## BEGIN DATA EXTRACT
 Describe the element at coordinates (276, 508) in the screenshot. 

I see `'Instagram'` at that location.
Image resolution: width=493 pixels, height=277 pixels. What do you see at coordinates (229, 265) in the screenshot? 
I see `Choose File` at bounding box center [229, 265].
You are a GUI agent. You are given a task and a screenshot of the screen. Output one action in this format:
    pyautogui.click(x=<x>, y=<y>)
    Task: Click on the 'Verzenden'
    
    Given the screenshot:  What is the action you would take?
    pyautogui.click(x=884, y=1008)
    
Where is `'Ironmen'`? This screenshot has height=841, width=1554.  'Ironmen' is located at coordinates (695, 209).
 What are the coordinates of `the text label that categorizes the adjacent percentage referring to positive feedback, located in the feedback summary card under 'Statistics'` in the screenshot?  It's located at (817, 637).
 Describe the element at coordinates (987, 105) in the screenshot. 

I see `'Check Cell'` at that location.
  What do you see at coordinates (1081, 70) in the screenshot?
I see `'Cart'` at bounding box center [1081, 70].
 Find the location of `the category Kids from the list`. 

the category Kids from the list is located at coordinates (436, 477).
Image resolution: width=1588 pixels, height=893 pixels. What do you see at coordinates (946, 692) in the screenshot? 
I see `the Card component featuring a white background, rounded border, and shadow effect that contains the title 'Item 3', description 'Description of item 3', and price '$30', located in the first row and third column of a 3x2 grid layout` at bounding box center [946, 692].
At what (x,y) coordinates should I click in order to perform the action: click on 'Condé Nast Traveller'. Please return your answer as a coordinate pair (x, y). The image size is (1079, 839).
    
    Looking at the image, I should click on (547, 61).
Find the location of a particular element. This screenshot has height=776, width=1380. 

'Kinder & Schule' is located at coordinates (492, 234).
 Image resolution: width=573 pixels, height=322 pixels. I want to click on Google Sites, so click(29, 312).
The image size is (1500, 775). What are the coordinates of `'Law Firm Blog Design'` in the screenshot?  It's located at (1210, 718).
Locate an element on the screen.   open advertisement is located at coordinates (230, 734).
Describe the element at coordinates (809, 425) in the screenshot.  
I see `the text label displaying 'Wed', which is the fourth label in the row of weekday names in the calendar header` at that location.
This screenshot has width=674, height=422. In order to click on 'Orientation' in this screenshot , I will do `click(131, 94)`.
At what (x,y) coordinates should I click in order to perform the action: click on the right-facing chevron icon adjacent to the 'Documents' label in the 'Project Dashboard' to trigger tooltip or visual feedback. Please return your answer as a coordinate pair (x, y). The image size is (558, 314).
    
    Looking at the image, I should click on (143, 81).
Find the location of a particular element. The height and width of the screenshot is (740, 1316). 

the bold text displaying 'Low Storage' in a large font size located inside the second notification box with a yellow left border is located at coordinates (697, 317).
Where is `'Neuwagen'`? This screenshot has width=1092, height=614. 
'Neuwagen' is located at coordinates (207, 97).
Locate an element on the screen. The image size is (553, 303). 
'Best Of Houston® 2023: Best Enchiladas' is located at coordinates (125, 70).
## END DATA EXTRACT
■ TASK TO CARRY OUT
Quote the items verbatim, from the line that contains "You are a GUI" through the line that contains "pyautogui.click(x=884, y=1008)".

■ THE ANSWER
You are a GUI agent. You are given a task and a screenshot of the screen. Output one action in this format:
    pyautogui.click(x=<x>, y=<y>)
    Task: Click on the 'Verzenden'
    
    Given the screenshot:  What is the action you would take?
    pyautogui.click(x=884, y=1008)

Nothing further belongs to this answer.